Grafitti de Banksy: “Eu não acredito no aquecimento global” Foto Duncan Hull/Flickr

Nem tudo o que parece é. Bicho-pau não é graveto. Negacionismo não é uma “visão científica alternativa”.

Poucas lorotas negacionistas são tão cínicas quanto a comparação que alguns deles fazem de si mesmos com Galileo Galilei e o processo do “Santo Ofício”, isto é, da inquisição que quase o condenou à fogueira. Afinal, assim como na natureza, em que um bicho-pau não é um graveto, mas faz de tudo para parecer um, os negacionistas posam despudoradamente de vítima, quando seu papel é justo o oposto.

Sim, o discurso é bem montado: é como se fossem vítimas de perseguição de “inquisitores” que querem “impor um consenso” e calar os “hereges”, mas a analogia só encontra algum eco porque as pessoas desconhecem quase que por completo a história da Ciência do Clima, o que será a principal questão abordada nesta Parte I (a parte II será dedicada às acusações bizarras de censura, boicote, etc. que os negacionistas tentam imputar à comunidade científica).

De Fourier a Planck, a Ciência do Clima de mãos dadas com a Física Moderna

Dispositivo utilizado por John Tyndall para medir a absorção de radiação infravermelha por gases.

A hipótese de que a atmosfera terrestre poderia exercer algum papel de controle na temperatura planetária é da década de 1820, com Fourier, então podemos até atribuir a ele a ideia de um “efeito estufa”. Mas apenas 3-4 décadas depois, de maneira independente, Eunice Foote (hoje sabemos que ela foi a primeira a reportar esse tipo de medida) e John Tyndall mostraram, em laboratório, que há gases que interagem com o calor, ou seja, foi aí que emergiram evidências “duras” a favor da ideia de Fourier. Ficou comprovado desde então que há gases, como o CO₂ e o vapor d’água, que absorvem radiação infravermelho. Hoje, é um experimento trivial, que pode ser repetido em laboratório com montagens bastante simples e didáticas, como neste vídeo.

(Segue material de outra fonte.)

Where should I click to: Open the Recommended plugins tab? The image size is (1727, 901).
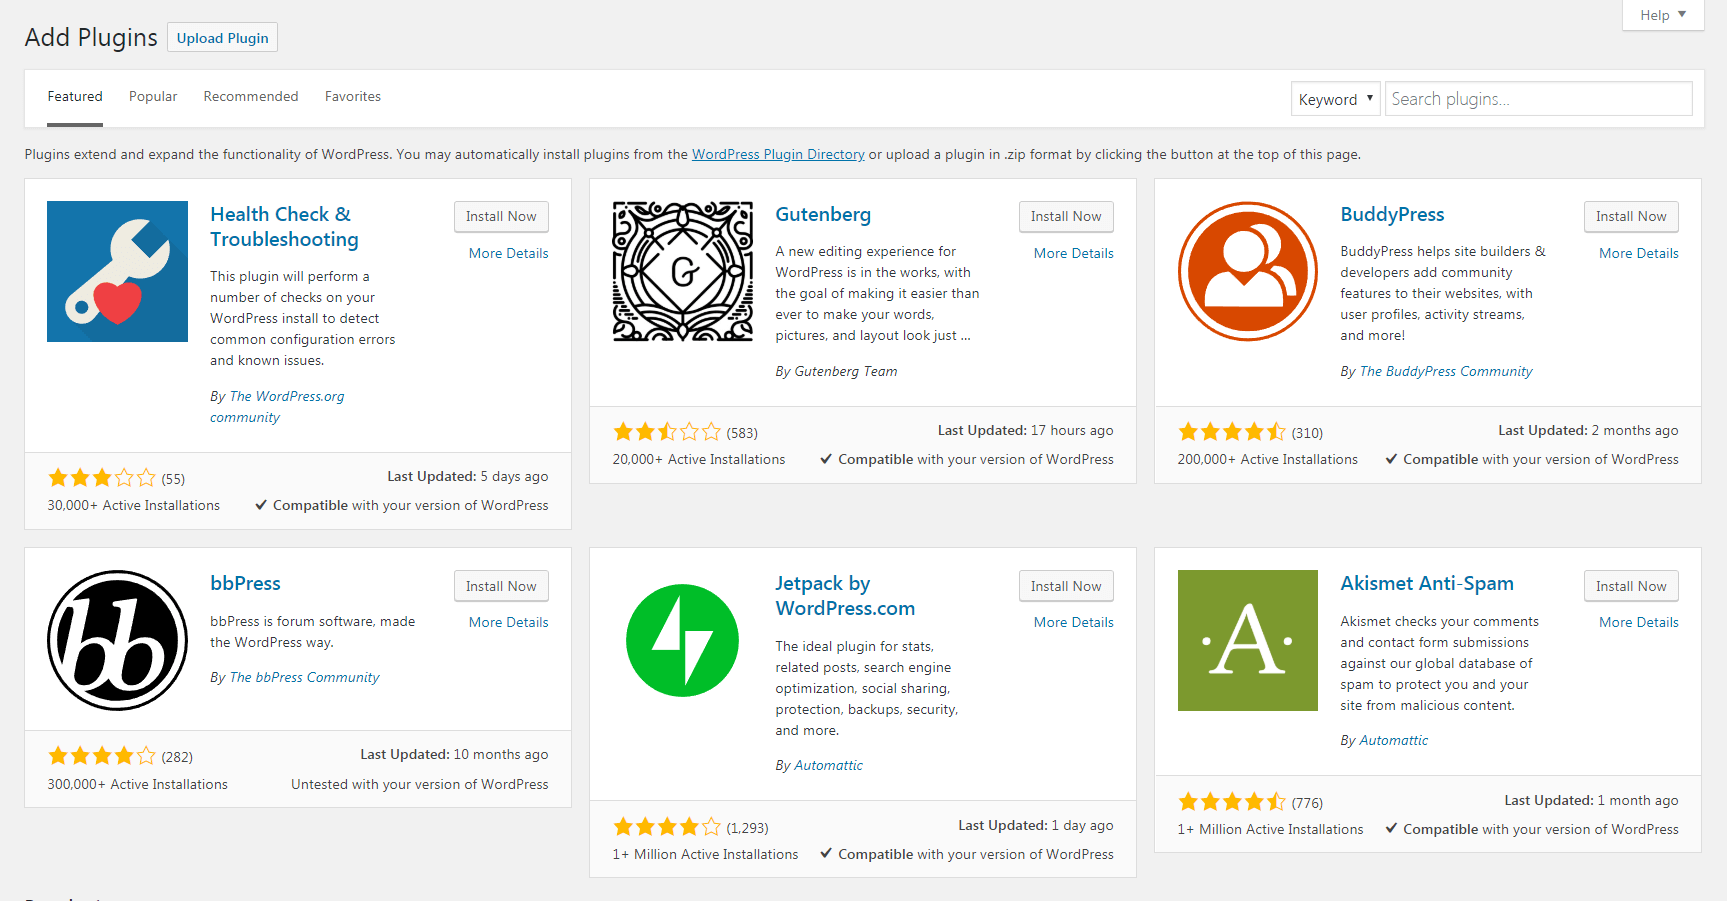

Em paralelo, avançavam pesquisas em radiação térmica e não muito tempo depois, Stefan descobriu a relação entre radiação emitida e temperatura (hoje conhecida como Lei de Stefan-Boltzmann): a irradiância é proporcional à quarta potência da temperatura absoluta (isto é, na escala Kelvin). A lei de Wien, que diz que o comprimento de onda de máxima emissão é inversamente proporcional à temperatura absoluta e a relação de Stefan-Boltzmann são ambas empíricas e são conhecidas por precederem a Lei de Planck, pontapé inicial da Física Quântica. Ou seja, a história original da Ciência do Clima está intimamente ligada à própria revolução científica do final do século XIX e início do século XX.

Ora, rejeitar o entendimento de como os gases de efeito estufa interagem com a radiação como fazem alguns negacionistas constitui rejeitar uma parte enorme do escopo da chamada “Física Moderna”, que representou um avanço substancial no nosso entendimento do mundo, com a Relatividade e a Quântica. É absolutamente impossível, a não ser por ignorância extrema ou desonestidade aberrante, negar seletivamente a Ciência do Clima e aceitar esse escopo que, por sinal, está por trás de um sem número de tecnologias que hoje usamos repetidas vezes em nosso dia-a-dia.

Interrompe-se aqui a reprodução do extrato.